Top of Provided records

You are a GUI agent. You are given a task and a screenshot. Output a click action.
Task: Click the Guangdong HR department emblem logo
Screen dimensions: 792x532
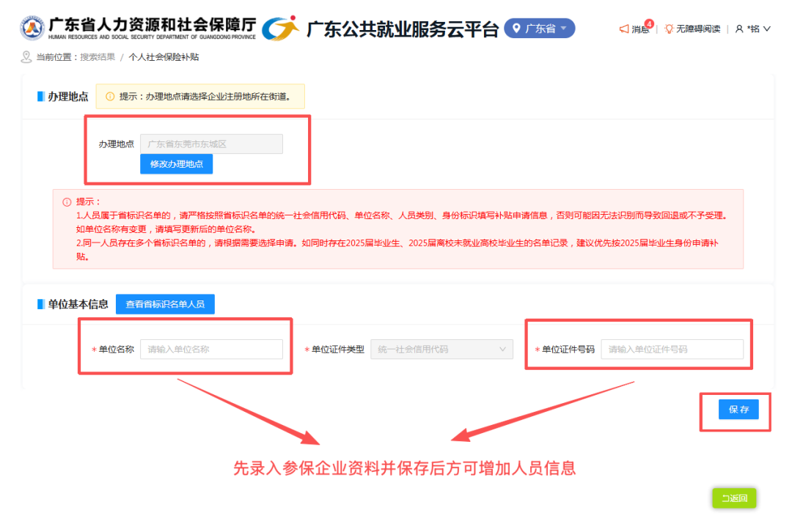(x=32, y=28)
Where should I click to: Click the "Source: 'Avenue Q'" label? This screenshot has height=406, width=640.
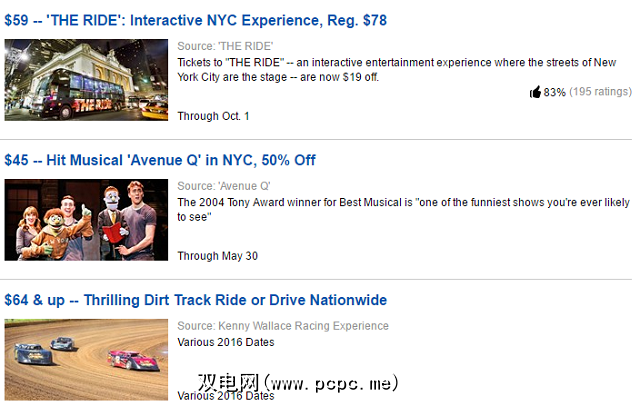click(224, 186)
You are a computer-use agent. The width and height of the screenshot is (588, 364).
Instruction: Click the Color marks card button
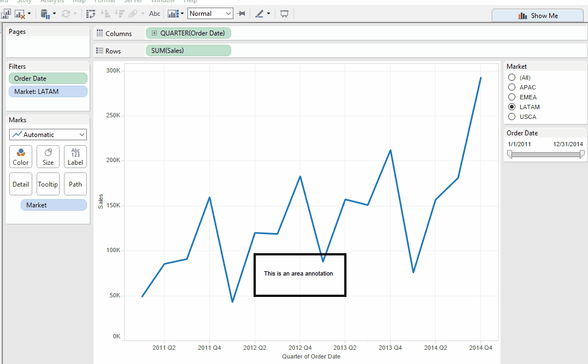coord(21,157)
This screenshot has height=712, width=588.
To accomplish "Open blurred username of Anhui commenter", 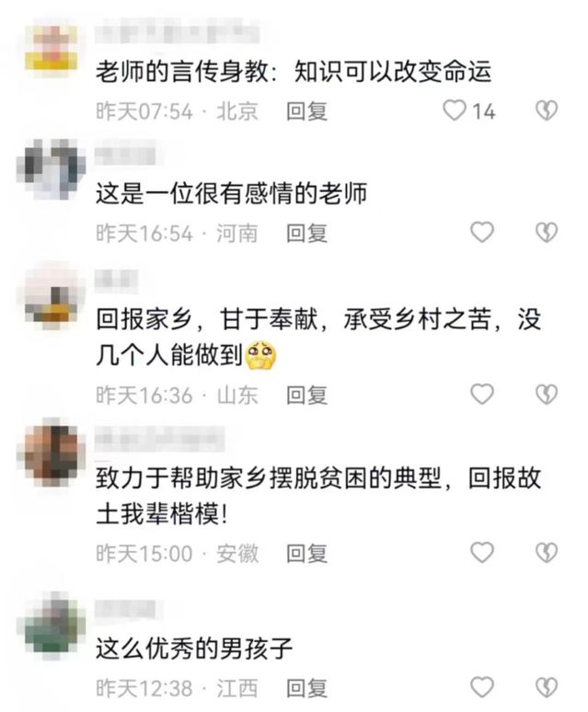I will pos(159,438).
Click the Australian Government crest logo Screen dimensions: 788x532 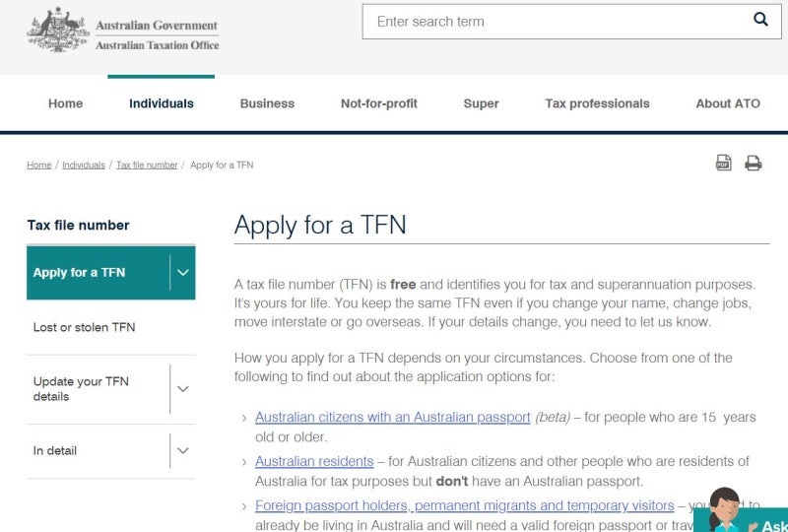pos(58,30)
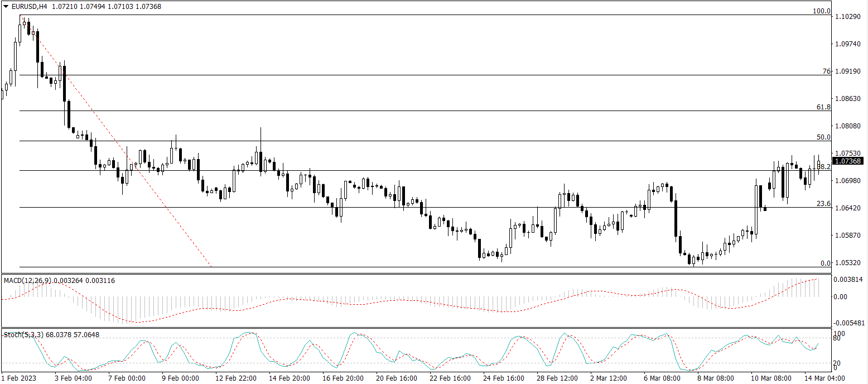This screenshot has width=868, height=384.
Task: Select the Fibonacci 76 level label
Action: coord(827,71)
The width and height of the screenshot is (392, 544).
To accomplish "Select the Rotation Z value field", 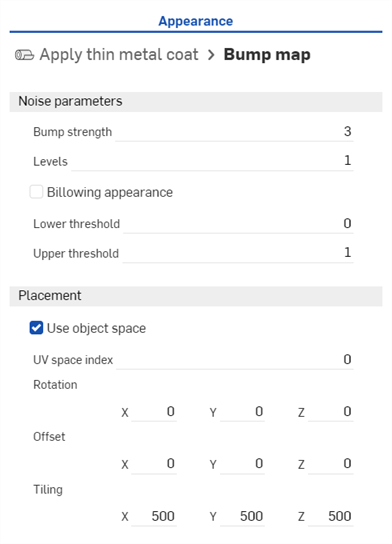I will [331, 412].
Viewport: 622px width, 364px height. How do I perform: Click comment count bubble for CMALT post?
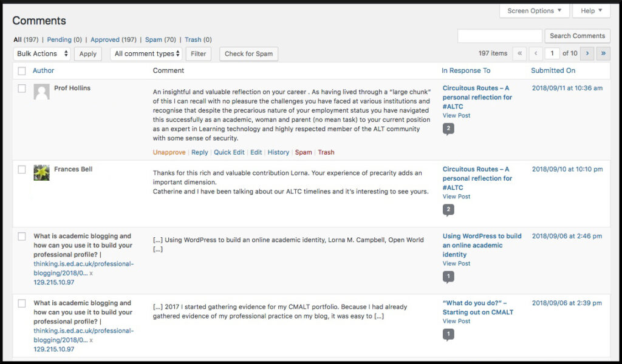448,334
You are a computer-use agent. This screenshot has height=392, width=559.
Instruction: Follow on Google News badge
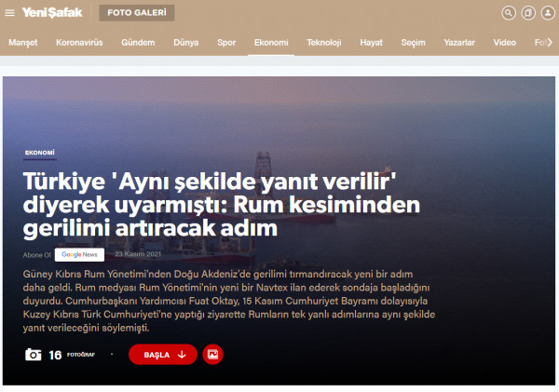[x=78, y=254]
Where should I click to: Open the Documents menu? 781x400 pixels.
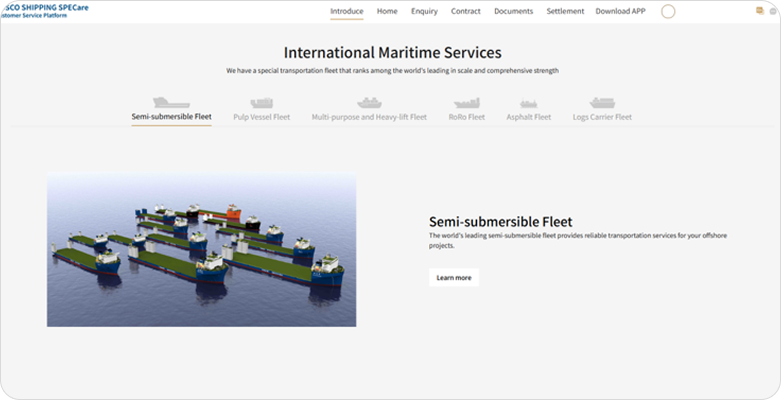[x=513, y=12]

Bottom of Provided records

▶ _What is required_
Give again, word for word, only the lines from the one with "Instruction: Follow on Google News badge" through the last line of the entries, both included; no pictures go in the copy.

▶ _Solution for this problem_
Instruction: Follow on Google News badge
[x=78, y=254]
Where should I click to: Open the Documents menu? 781x400 pixels.
[x=513, y=12]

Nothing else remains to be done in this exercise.